Quantitative Approximation for Neural Operators in Nonlinear Parabolic Equations
Takashi Furuya, Koichi Taniguchi, Satoshi Okuda

TL;DR
This paper establishes a theoretical framework for neural operators approximating solutions to nonlinear parabolic PDEs, demonstrating their efficiency and potential for broader classes of equations.
Contribution
It provides the first quantitative approximation rate for neural operators solving nonlinear PDEs, linking neural operators to classical iterative methods like Picard's iteration.
Findings
Neural operators can approximate solution operators efficiently without exponential complexity.
The approach is based on transferring PDEs into integral equations and leveraging Picard's iteration.

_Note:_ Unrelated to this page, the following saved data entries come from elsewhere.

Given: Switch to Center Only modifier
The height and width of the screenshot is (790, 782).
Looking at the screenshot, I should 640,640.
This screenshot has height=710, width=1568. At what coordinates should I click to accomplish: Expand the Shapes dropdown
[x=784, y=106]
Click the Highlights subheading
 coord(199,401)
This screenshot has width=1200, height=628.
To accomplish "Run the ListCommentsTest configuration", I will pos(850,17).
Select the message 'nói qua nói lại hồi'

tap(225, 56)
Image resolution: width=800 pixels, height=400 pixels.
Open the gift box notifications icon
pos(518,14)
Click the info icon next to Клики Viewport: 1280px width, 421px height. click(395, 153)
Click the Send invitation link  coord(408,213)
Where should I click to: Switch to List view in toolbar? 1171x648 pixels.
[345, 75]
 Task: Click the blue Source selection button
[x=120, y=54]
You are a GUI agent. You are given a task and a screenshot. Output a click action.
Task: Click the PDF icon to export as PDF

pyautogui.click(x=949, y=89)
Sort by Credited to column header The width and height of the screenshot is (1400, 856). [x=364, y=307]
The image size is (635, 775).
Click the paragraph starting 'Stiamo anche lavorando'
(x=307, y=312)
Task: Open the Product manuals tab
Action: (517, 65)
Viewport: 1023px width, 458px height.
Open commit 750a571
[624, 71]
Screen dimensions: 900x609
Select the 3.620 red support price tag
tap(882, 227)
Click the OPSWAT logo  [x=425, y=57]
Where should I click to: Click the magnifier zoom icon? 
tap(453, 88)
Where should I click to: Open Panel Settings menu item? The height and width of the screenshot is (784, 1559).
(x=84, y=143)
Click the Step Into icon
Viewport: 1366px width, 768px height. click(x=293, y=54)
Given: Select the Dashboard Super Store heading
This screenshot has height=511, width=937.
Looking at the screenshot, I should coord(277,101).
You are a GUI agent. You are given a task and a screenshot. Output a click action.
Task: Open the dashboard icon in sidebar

Results suggest potential generalization to other nonlinear PDEs such as Navier-Stokes and nonlinear Schrödinger equations.
Abstract
Neural operators serve as universal approximators for general continuous operators. In this paper, we derive the approximation rate of solution operators for the nonlinear parabolic partial differential equations (PDEs), contributing to the quantitative approximation theorem for solution operators of nonlinear PDEs. Our results show that neural operators can efficiently approximate these solution operators without the exponential growth in model complexity, thus strengthening the theoretical foundation of neural operators. A key insight in our proof is to transfer PDEs into the corresponding integral equations via Duahamel's principle, and to leverage the similarity between neural operators and Picard's iteration, a classical algorithm for solving PDEs. This approach is potentially generalizable beyond parabolic PDEs to a range of other equations, including the Navier-Stokes equation,…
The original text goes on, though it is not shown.